═══ EXTRAHIERTE DATENSÄTZE
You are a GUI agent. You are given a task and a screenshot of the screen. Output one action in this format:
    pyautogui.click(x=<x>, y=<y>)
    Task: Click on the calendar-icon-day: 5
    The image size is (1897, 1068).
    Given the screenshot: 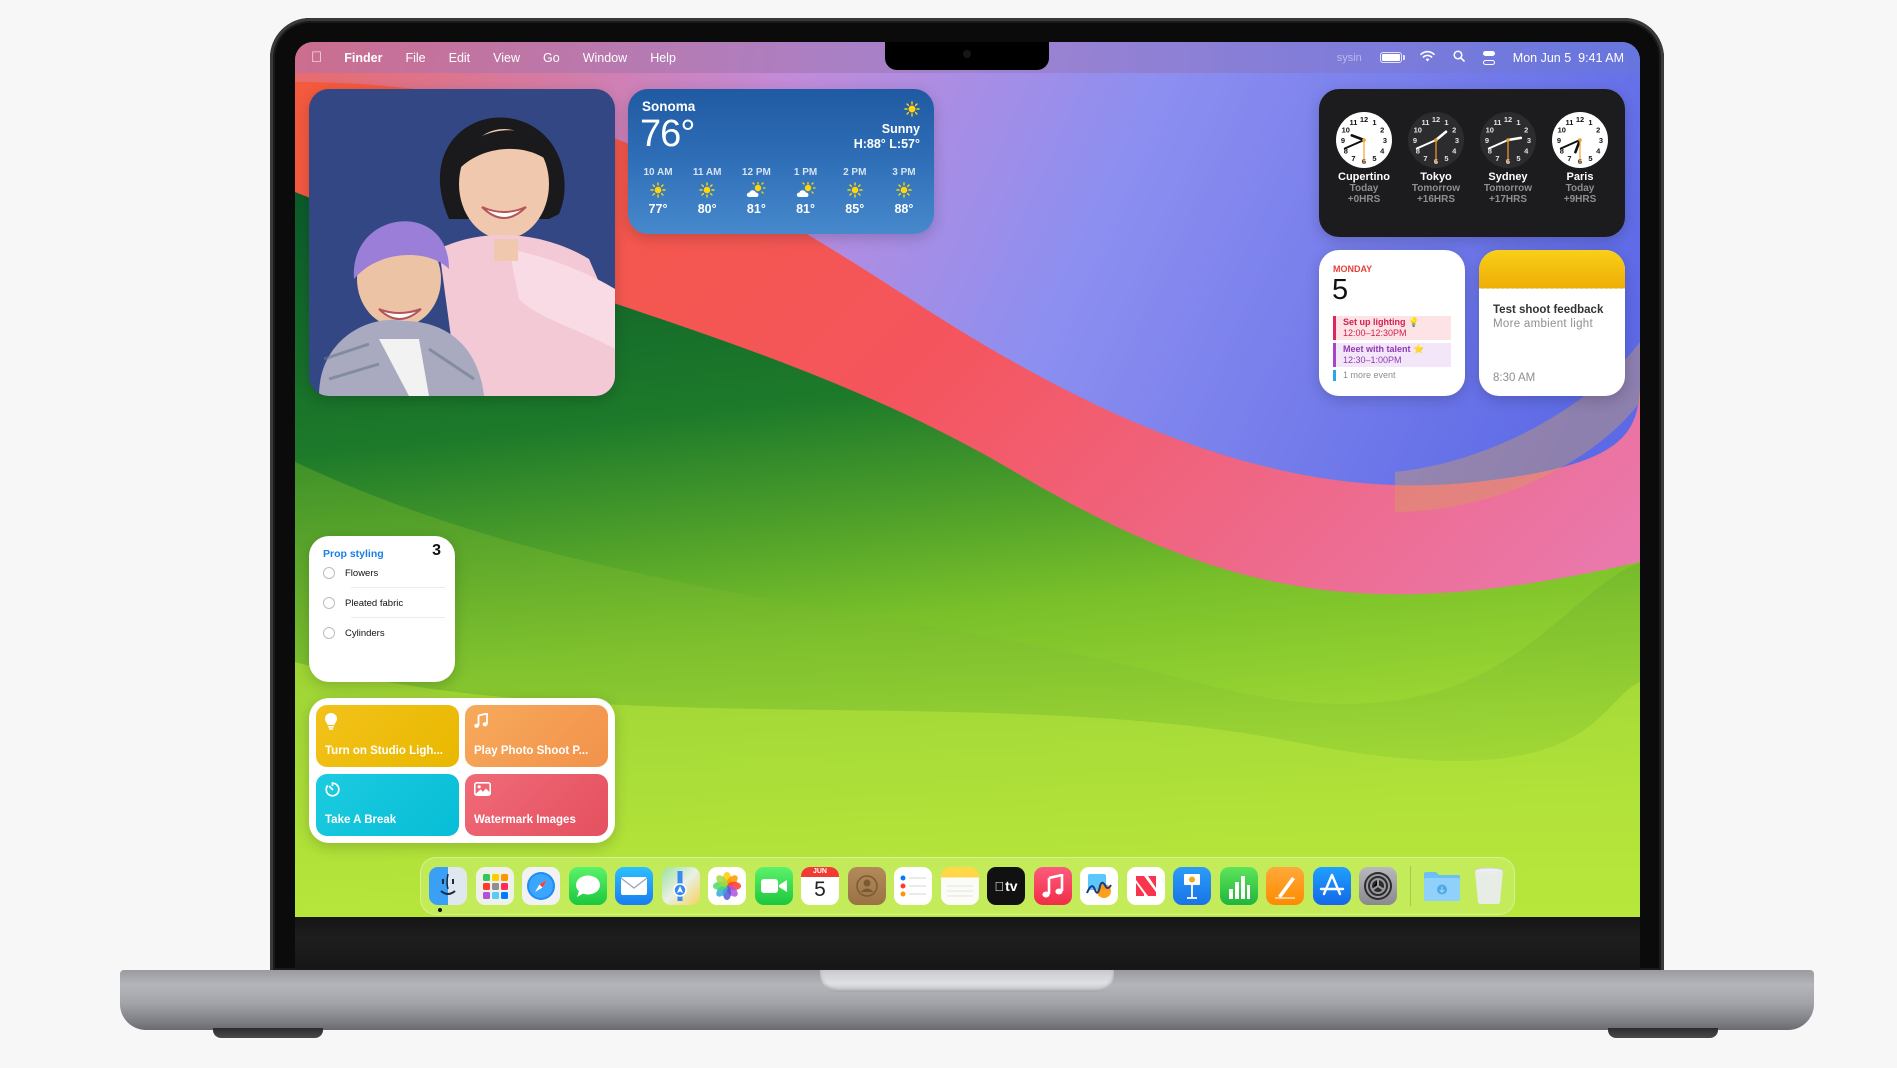 What is the action you would take?
    pyautogui.click(x=820, y=890)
══════
*AUFGABE*.
Schreiben Sie den Abschnitt der Datensätze, der mit deren Anfang beginnt und mit der Zeile endet, die „The image size is (1897, 1068).“ enthält, neu und ersetzen Sie dabei „Click on“ durch „Select“. Alles Übrige bleibt unverändert.

*ANTWORTTEIL*.
You are a GUI agent. You are given a task and a screenshot of the screen. Output one action in this format:
    pyautogui.click(x=<x>, y=<y>)
    Task: Select the calendar-icon-day: 5
    The image size is (1897, 1068).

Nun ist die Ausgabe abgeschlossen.